UK - Legislation should be changed to allow pension funds to return surplus funding to sponsoring employers where conditions meet the scheme's funding target, suggest the findings of a deregulatory review.
Details of the Deregulatory Review of Private Pensions, commissioned by the Department for Work and Pensions and published today, suggest section 37 of the Pensions Act 1995 should be amended to allow a pension fund's surplus to be returned to employers once the scheme has reached its own funding target and trustees agree it is the members' interests to do so.
Authors of the review Chris Lewin, former pensions manager at the UK Unilever pension fund, and Ed Sweeney believe this would reduce "overlay conservative" behaviour among trustees who have fiduciary duties to meet.
More specifically, they suggest there should be no statutory level at which funds should be returned - ruling out a return to contribution holiday thresholds seen under former minimum funding requirements.
Similarly, there should be no automatic return of surplus funds once they hit a specific level or belief the employer is "entitled to a return of funds" but could be returned if they are satisfied with the employer's covenant and there is no indication the scheme will soon be wound up, according to the Review.
Softening of the rules on surplus funding are among a series of proposals to ease regulatory obstacles in DB schemes.

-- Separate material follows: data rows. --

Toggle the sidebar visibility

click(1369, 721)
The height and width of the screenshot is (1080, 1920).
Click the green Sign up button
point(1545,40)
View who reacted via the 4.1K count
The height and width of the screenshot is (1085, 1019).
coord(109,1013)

Other ideas set out by the Review include a recommendation to allow the development of risk-based DB schemes, as this would reduce funding pressure on employers by passing some of the funding responsibility to members while maintaining DB access, and well as a one year ‘period of grace' to the debt ‘trigger' date for multi-employer schemes.
Similarly, the Review has proposed further support of principles-based regulation be encouraged and a softening of trustee knowledge and education requirements so the pension trustee board is required to prove it has the appropriate knowledge, rather than each individual trustee.
Joanne Segars, NAPF chief executive, said these key developments, if enacted by the government, would support employers' pension fund offerings.
"We welcome the reviewers' recommendations on the return of surpluses which will make it easier for employers to fund schemes without fear of the money being trapped, and on Employer Debt in cases of legitimate corporate transactions," said Segars.
"The acknowledgement that the trustee board as a whole, and not each individual trustee, should have the relevant level of knowledge and understanding follows the NAPF's own recommendation and puts trust boards on a level playing field with corporate boards," she added.